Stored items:
[Start of Attachment]

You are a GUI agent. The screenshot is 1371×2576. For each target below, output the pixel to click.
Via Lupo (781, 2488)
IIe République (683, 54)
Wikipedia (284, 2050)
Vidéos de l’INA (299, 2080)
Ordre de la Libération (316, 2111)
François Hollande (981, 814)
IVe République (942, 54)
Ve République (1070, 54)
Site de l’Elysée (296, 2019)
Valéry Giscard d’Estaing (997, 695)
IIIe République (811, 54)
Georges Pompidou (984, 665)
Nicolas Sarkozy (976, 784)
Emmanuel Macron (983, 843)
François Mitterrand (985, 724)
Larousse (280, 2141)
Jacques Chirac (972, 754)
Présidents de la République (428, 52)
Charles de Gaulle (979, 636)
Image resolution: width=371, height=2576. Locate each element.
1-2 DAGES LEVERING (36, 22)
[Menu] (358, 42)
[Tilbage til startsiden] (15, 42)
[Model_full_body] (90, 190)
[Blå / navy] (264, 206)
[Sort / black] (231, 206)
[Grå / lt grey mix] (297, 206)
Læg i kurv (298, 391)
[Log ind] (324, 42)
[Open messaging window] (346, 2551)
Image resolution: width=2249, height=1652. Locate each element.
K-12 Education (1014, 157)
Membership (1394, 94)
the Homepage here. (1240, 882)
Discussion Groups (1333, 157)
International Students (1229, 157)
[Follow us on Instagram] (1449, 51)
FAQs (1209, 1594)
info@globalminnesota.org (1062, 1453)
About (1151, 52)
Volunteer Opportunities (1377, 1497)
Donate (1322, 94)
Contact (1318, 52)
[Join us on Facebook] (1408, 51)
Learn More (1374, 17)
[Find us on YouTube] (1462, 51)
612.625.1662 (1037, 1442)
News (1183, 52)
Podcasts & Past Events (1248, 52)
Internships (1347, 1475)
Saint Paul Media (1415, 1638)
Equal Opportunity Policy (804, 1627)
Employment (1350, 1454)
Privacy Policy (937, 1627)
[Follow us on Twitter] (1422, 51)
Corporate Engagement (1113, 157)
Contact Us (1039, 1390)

[End of Attachment]

▸ **Work task**
Work through the records above line by line and count those that hold the string "Policy". Give only the result.

▸ **Task result**
2